45. PERMUSUHAN
________
Nggak gue sangka melihat pacar dicium orang lain di depan mata kepala sendiri sukses memunculkan perasaan sedih bercampur geram maksimal.
YA TERANG AJA GUE MERADANG DONG, BAMBANG! BERANI-BERANINYA ITU BULE SETAN MENYENTUH COWOK ORANG LAIN SEMBARANGAN! Sedangkan gue selaku PACAR si Bangsat udah nyaris seminggu penuh belum sempat nyium dia lagi.
Nggak terima pokoknya gue. Saya tak suka, saya tak suka, jika Meimei yang ngomong.

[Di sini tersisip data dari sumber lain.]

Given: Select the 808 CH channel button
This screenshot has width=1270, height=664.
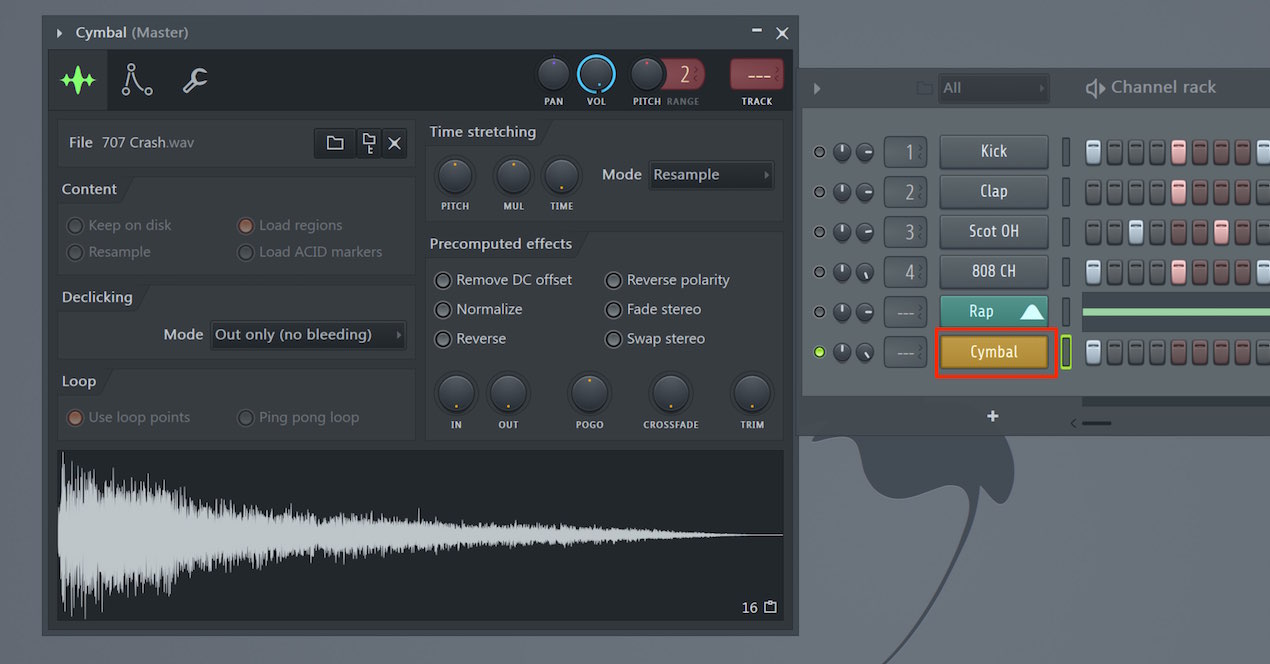Looking at the screenshot, I should [x=994, y=272].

Tetapi, meski nggak terima dan tak suka pun, gue toh bisa berbuat apa? Hanya mampu mendelik dengan isi dada yang bagai air mendidih saking panas.
Hingga ketika si bule keparat itu menyadari keberadaan gue, suara terkesiapnya serta-merta terdengar. "What the--who are you? A thief?" jeritnya memasang muka kaget, setelah itu dengan panik badan Juan dibangunkan. "Saga, Saga! Wake up! There's a thief inside your house! Wake up! Call security!"
Si Bangsat keliatan sangat terganggu seraya menutup kedua telinganya. "Shut the fuck up!" bentaknya, menghentikan ocehan bule gak jelas itu. Begitu dia bangun secara terpaksa dan mulai membuka mata lantas selepasnya menoleh ke arah gue, barulah dia kayak yang sadar sepenuhnya. "Ryan?" Lanjut mengerling sosok di sampingnya. "Jess, what the hell! What are you doing in my bed?" katanya tampak kesal sambil bergerak menjauhi bule itu.
Cowok yang disebut Jess itu memandang Juan dan gue bergantian. "You know him? He's not a thief?"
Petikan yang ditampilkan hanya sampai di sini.